## SOURCE
▬▬▬▬▬▬

In that regard, the trial court concluded that, in the absence of evidence of physical contact with the truck, Jenkins could have a relationship to the truck only if he was performing a task intrinsically related to operation of the truck at the time he was injured. The trial court rejected plaintiff's assertion that Jenkins was performing a task related to operation of the truck pursuant to R.C. 4549.02. R.C. 4549.02 imposes a statutory duty upon the driver of a vehicle to remain with the vehicle that has been involved in an accident; however, it does not impose such a duty upon passengers. Further, even if the section authorizes the driver to delegate his duty to another, the record herein contains no evidence of such delegation of duty. Hence, the trial court properly determined that R.C. 4549.02 imposed no duty upon Jenkins. Finding that neither R.C. 4549.02 nor direct testimony provided a basis for determining that Jenkins was performing a task intrinsically related to the operation of the truck, the trial court concluded that Jenkins was not "upon" the truck.

▬▬▬▬▬▬

## SUPPLIED INFORMATION
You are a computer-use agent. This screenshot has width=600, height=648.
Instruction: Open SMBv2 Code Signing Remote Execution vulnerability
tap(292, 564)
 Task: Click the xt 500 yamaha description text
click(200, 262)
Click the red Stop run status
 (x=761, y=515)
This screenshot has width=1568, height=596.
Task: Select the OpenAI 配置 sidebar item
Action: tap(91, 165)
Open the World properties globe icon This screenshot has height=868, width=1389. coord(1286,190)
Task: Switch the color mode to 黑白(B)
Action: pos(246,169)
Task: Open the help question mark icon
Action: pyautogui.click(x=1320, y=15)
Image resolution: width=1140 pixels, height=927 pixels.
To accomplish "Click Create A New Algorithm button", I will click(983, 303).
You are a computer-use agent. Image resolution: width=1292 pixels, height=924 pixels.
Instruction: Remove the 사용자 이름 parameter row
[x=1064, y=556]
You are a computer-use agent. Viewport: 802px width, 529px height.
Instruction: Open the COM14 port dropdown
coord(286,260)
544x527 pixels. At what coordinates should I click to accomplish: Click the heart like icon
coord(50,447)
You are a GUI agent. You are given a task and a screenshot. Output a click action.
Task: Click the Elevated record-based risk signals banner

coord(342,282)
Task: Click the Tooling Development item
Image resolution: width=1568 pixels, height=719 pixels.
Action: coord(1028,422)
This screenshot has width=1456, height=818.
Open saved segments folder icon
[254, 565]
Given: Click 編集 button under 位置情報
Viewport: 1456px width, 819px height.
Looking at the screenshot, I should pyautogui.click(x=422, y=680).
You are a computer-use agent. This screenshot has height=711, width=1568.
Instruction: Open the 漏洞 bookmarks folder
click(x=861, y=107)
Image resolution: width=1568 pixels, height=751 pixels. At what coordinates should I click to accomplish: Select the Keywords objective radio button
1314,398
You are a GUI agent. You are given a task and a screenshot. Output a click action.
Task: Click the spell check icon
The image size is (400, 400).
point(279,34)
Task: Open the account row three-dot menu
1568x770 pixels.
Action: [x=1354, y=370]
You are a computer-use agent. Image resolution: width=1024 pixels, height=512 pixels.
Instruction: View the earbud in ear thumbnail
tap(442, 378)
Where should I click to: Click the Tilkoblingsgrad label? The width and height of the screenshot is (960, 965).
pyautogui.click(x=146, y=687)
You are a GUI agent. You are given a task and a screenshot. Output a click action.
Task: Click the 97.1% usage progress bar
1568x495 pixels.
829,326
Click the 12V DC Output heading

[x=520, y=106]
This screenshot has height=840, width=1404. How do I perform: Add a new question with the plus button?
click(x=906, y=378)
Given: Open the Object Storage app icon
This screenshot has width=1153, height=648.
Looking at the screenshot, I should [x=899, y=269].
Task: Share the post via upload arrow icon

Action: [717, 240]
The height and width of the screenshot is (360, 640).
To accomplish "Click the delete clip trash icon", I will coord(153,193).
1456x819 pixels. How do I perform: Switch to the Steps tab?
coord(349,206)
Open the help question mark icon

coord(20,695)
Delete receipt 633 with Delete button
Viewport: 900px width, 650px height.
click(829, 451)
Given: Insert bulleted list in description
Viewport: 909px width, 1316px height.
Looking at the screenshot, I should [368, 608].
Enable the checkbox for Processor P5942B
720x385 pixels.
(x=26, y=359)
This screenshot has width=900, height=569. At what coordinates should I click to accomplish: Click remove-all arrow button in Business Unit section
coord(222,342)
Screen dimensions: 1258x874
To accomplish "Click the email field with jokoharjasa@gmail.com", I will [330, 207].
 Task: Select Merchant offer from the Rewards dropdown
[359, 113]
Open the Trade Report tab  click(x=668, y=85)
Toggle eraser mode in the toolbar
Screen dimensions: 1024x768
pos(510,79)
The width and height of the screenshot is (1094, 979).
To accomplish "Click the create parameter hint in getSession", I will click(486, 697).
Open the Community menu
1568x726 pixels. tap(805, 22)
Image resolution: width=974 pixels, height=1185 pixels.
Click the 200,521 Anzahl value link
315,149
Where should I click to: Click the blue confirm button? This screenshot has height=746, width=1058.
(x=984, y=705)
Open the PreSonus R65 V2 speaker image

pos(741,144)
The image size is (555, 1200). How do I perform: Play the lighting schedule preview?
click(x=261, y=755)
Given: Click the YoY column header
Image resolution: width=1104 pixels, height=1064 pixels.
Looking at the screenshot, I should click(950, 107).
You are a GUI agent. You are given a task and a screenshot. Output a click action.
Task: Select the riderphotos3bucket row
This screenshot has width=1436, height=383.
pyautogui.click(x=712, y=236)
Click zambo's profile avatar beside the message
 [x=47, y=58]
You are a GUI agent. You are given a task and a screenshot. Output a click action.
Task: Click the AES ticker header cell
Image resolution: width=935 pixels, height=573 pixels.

▬▬▬▬▬▬

## WHAT THE EXERCISE ASKS
Answer these questions from the court excerpt about Jenkins and the truck:
1. According to the excerpt, upon whom does R.C. 4549.02 impose a duty to remain with a vehicle involved in an accident?
2. What does the excerpt say the record contains no evidence of?
3. What did the trial court ultimately conclude about whether Jenkins was "upon" the truck?
Rely only on the court excerpt about Jenkins and the truck, not on the items.

## THE ANSWER
1. It imposes the duty on the driver of the vehicle, not on passengers.
2. The record contains no evidence that the driver delegated his duty to another.
3. The trial court concluded that Jenkins was not "upon" the truck.